Deville e Särndal (1992) demonstraram que membros dessa classe de estimadores de calibração possuem propriedades assintóticas idênticas àquelas dos estimadores GREG baseados no mesmo conjunto de variáveis auxiliares. Portanto, os estimadores de calibração definidos por uma das funções de distância acima são assintoticamente não viciados, com variância assintótica igual à do estimador GREG dada pela Expressão (13.17). Além disso, sua variância também pode ser estimada por uma das Expressões (13.20) ou (13.21).
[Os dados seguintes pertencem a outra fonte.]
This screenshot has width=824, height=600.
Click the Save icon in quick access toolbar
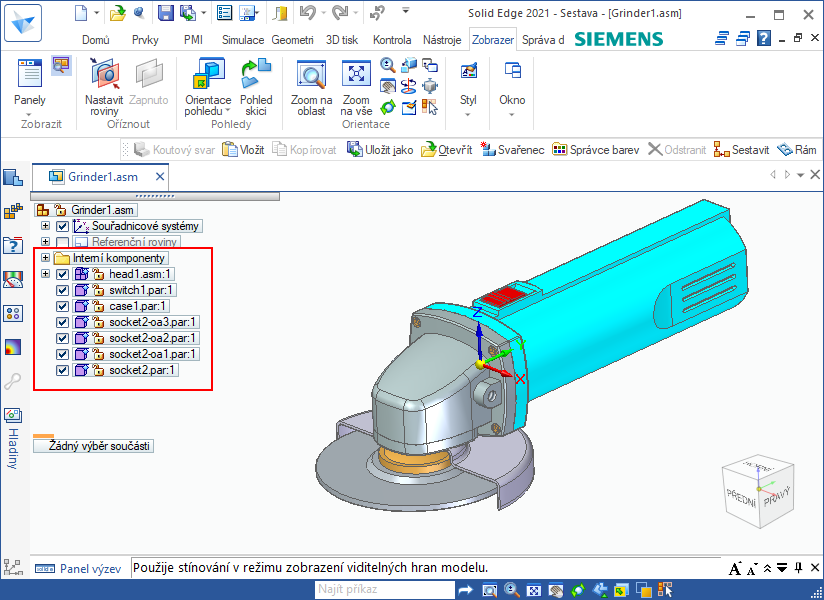[165, 13]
O estimador de calibração resultante do algoritmo não é mais eficiente que o estimador GREG, mas oferece flexibilidade para lidar com pesos extremos.

Os estimadores de calibração deste tipo foram implementados na Macro CALMAR em SAS do INSEE (ver Sautory (2003)). Este programa executa apenas o cálculo de peso, mas uma variante denominada CALJACK foi desenvolvida no Statistics Canada (ver Bernier e Lavallée (1994)) que inclui a estimação de variâncias pelo método de Jackknife para totais, médias, razões e diferenças destes. O CALMAR também requer o SAS, mas uma implementação mais recente (mas limitada) do método está disponível: a Macro g-CALIB-S, desenvolvida no Statistics Belgium, é implementada no SPSS, ver Vanderhoeft (2000). As funções calibrate, postStratify e rake do pacote survey do sistema \(R\), ver Lumley (2010), também têm o método implementado e são as melhores alternativas disponíveis no momento.

A estimação de calibração como agora estendida fornece as ferramentas para tentar resolver o problema de pesos negativos, o que pode ser evitado escolhendo as funções de calibração 2 a 7 na Tabela 13.5. Também dá algum controle sobre o problema de pesos extremos ou pesos menores que 1, o que pode ser evitado escolhendo as funções de calibração 6 ou 7, usando \(LI=1/\min \{d_i,\,\,i \in s\}\) e especificando algum \(LS\) adequado.

No entanto, vários dos problemas discutidos anteriormente permanecem sem solução.

Primeiro, para amostras pequenas e moderadas, o vício pode ser um problema e a escolha da função de distância pode se tornar importante nesse aspecto. Segundo, embora o método seja voltado para evitar pesos negativos ou extremos, a computação dos pesos pode ser demorada (requer métodos iterativos de solução) e pode não haver solução para as equações de calibração. Deville e Särndal (1992) provaram que a probabilidade de encontrar uma solução para \(\bf λ\) no passo 2 do algoritmo tende para 1 quando \(n\) aumenta. No entanto, não é 1 com amostras finitas. Portanto, em algumas aplicações, o método pode não convergir dependendo das opções de \(F(·)\), \(LI\) e \(LS\). Quando esse for o caso, os usuários do método devem tentar investigar as causas por trás da falha em encontrar uma solução.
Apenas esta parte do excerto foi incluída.